[Stored data]
== Segment start ==

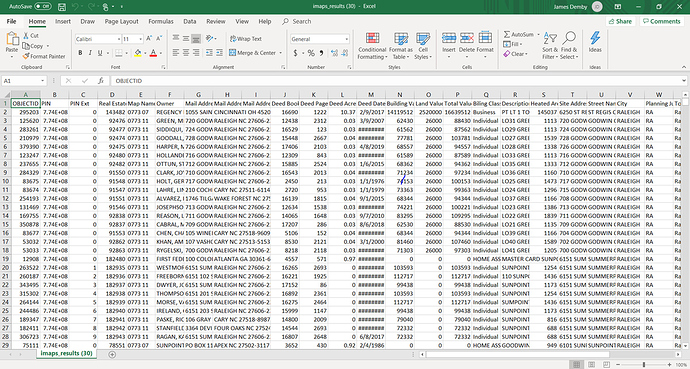Open the Page Layout ribbon tab
Viewport: 690px width, 369px height.
[121, 21]
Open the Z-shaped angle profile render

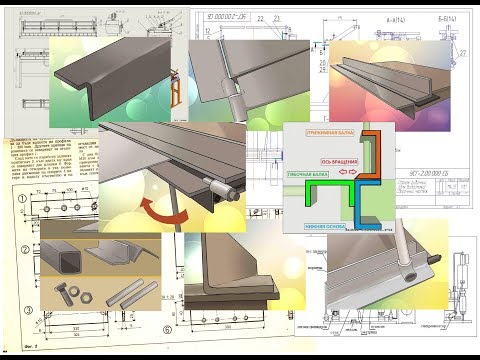pyautogui.click(x=110, y=82)
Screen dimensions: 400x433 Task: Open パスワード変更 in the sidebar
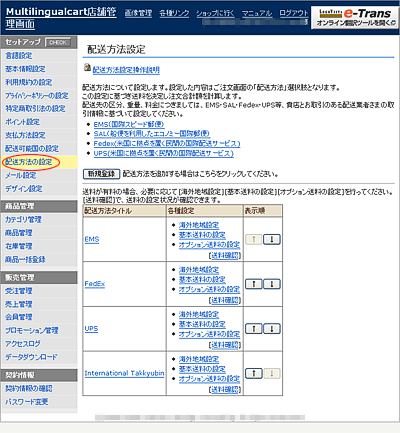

== Segment end ==

In the copy, leave out all pictures, and retype exactly each line from the one with "Open the Z-shaped angle profile render" through the last line of the entries.

▶ **Exercise result**:
Open the Z-shaped angle profile render

pyautogui.click(x=110, y=82)
Screen dimensions: 400x433 Task: Open パスワード変更 in the sidebar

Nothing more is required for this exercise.